Richard Williams, later the animation director on Who Framed Roger Rabbit, did the animated open and closing titles for this picture and The Pink Panther Strikes Again, as DePatie–Freleng was then unavailable due to its workload producing the Pink Panther shorts and other televised and theatrical animated projects. Williams got help animating this from two noted animators, Ken Harris and Art Babbitt. Carol Cleveland, best known for her regular appearances on Monty Python's Flying Circus, appears in one scene, diving into a swimming pool. A soundtrack album, featuring Henry Mancini's score for the film, was released by RCA Records. A novelization, written by the film's co-writer, Frank Waldman, was belatedly published by Ballantine Books in March 1977 (ISBN 0345251237). In British cinemas the film was preceded by the short film Where The Americas Meet.

== Reception ==
=== Critical reception ===
In The New York Times, Vincent Canby gave the film a positive review, writing, "Clouseau is the very special slapstick triumph of Mr. Sellers and Mr. Edwards." Variety called it "another very funny film about the eternal gumshoe bungler, Inspector Clouseau. 'The Return of the Pink Panther' is in many ways a time capsule film, full of brilliant sight gags and comedic innocence." Gene Siskel of the Chicago Tribune gave the film 2 stars out of 4, finding Sellers' first scene funny but for the rest of the movie, "we not only know when each and every joke is coming; we know exactly what that joke will be." Charles Champlin of the Los Angeles Times wrote that the film was "I think, not up to what went before. Its calculations show and the inspector is somehow too entirely the buffoon, lacking a redeeming pathos I seem to remember from the earlier outings. But in its vigorous and bulls-eye way 'The Return of the Pink Panther' is a cheerful escape from all the things that ail us." Gary Arnold of The Washington Post called it "a frequently hilarious and generally satisfying return to comic form on the part of Peter Sellers, recreating the role of the hapless but dogged French sleuth." Penelope Gilliatt of The New Yorker wrote that Sellers was "working here at his best." The film holds a score of 79% on Rotten Tomatoes based on 24 reviews.

=== Box office ===
The film grossed $41.8 million in the United States and Canada and $75 million worldwide.

=== Home media ===
The film had been released on VHS, Betamax, CED and LaserDisc in the 1980s by Magnetic Video (under license from ITC Entertainment), 20th Century-Fox Video (under license from ITC Entertainment), CBS/Fox Video (under license from MGM/UA Home Entertainment Group, Inc. and ITC Entertainment), and J2 Communications (under license from ITC Home Video) respectively. In 1993 and 1996, LIVE Home Video under the Family Home Entertainment label re-released the film on VHS as part of the Family Home Entertainment Theatre lineup and on a Widescreen LaserDisc. In 1999, Artisan Entertainment (LIVE's successor) re-released the film on VHS and debuting on DVD for the first time in the original widescreen format. The only bonus material seen on this release were cast filmographies, production notes and the film's original theatrical trailer.

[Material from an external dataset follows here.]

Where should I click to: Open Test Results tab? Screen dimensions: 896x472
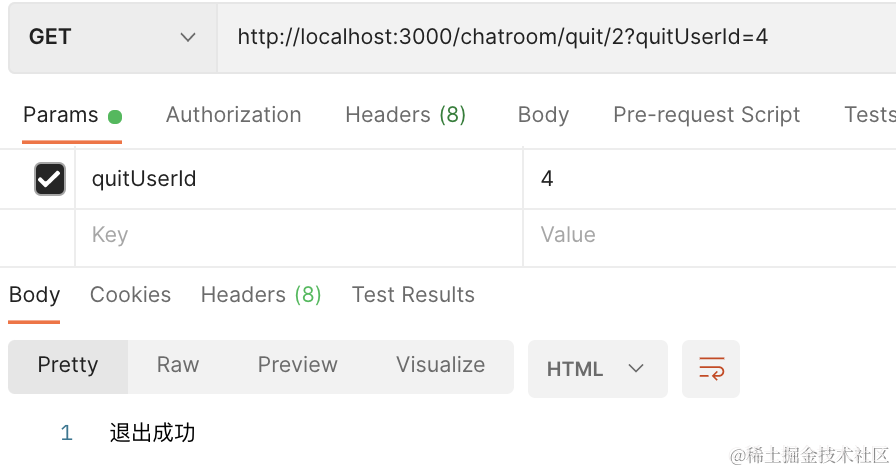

In 2006, rights holder Granada plc (owners of the ITC catalog) sub licensed the film to Universal Studios Home Entertainment under Focus Features for distribution in the US and UK, with a new, bare-bones release featuring an anamorphic widescreen transfer being released in 2006 by Universal in both territories. In 2015, the 2006 UK DVD was reissued by Fabulous Films still under licence from Universal and ITV Studios (who acquired Granada and the ITC library), followed by a UK Blu-ray release by Fabulous in 2016.

As Metro-Goldwyn-Mayer has since acquired US theatrical rights, along with worldwide television and digital distribution rights, Universal/Focus and ITV still have all remaining worldwide rights for the film. Due to its licensing output deals with both MGM and Universal, Shout! Factory included this film, along with the other Peter Sellers Pink Panther films, as part of a 6-disc set for the first time on Blu-ray under their Shout! Select label. The set was released on June 27, 2017, thus making it the first Pink Panther film collection to include the film. Ironically, Universal was also responsible for MGM/UAR film releases both in physical home media from 2019 to 2026 and international theatrical distribution rights from 2019 to 2022.